Every which way you carve this argument, all of us trying to have it, are losers. We are losing at life, and assisted by the inaction of our elected leaders, we’ll be there sooner than we think. If you, like me, were naïve enough to think that the day the Aam Aadmi Party (AAP) ascended to power in Punjab was the day NCR’s pollution woes had ended then welcome to the brotherhood. The prevailing argument from AAP has always been their lack of control over things outside Delhi, but a year on, with all the warning signs in tow, little has changed. How does one interpret this ignorance, this brutal negligence of administrative accountability? Gallingly, the leaders, their families, inhale the same air we do — at least I hope so — in which case this under-preparedness for catastrophe that has now been many years in the making, feels humbling.

The caveats of jurisdiction notwithstanding, pray tell us, what the AAP governments of both Delhi and Punjab have done to address this issue? Was a task force ever set up, meetings held, data exchanged, a plan put on paper and people assigned to carry it forward? Or is the federal system of governance so fraught with jeopardy that men can only fight elections side by side but not work? The problem with any environmental disaster of this nature is that it will almost always also translate into a social one. Privilege creeps into the way we deal with risk and you can be rest assured the poor will pay far greater a cost for the passive nature in which the Delhi government has acted.

Badgering a single government led by a party that persistently likes to play the underdog, might be viewed as uncool here but this government has been in power for continuous terms now, has had enough time on its hands to organise sammelans and gatherings in poll-bound states. And yet little has moved, in terms of tangible action, to mitigate what will surely be the crisis that could define the lives of so many who grow up here and eventually leave in a hurry. Delhi isn’t just cloudy with smog; it is slowly being rendered uninhabitable. Governments are elected to rule in favour of people first, territory thereafter. It’s the kind of reckoning that most men with national ambitions would have wanted to meet head on, but even Arvind Kejriwal seems coy on this one.

The problem is not just accountability, which is scant across the board as it is, but the farcical nature of Indian politics. Expounding visionary futuristic ideas is cooler than fixing lived-in everyday problems. You’ll never hear the end of AAP’s work with schools in Delhi, and while that is admirable in itself, what good is a brick and mortar institution if the air children breathe inside it is poisonous and life-threatening. Your promise to send people to the moon, must also be matched by the ability to mend the broken wiring behind your old washing machine, or else you can jettison to any make-believe escapist heaven you like, but you won’t at least be able to live like a human after you get there. Brushing potentially cataclysmic events under the carpet of pessimism would be the equivalent of committing the sin of indifference. Good governance is not merely the display of avowedly inaccessible ideas of the future. It is also about crisis-solving, the modest ability to anticipate that which will happen.

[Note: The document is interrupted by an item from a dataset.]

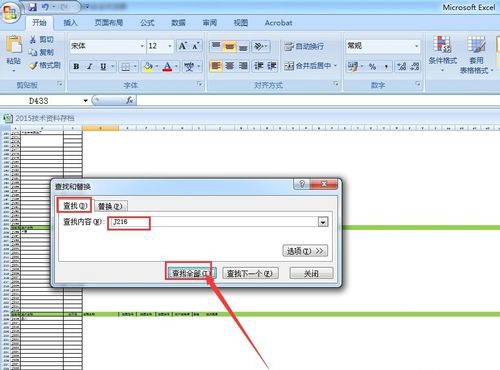The image size is (500, 370).
Task: Click the Percent Style icon
Action: (x=372, y=66)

There is really no point to the blame game here, because we are all at fault in creating this living nightmare. Of the reactive instincts though, only the government is to blame, because our purifiers and masks have been refreshed and replaced to fight a losing battle. People who had the right and the power to change something, have again, however, done nothing. It’s disastrous not just because it feels inane, but because it feels suicidal. You’re breathing the same air. It’s your life as well, for god’s sake. Do something for it!

The author writes on art and culture, cinema, books, and everything in between. Views expressed are personal.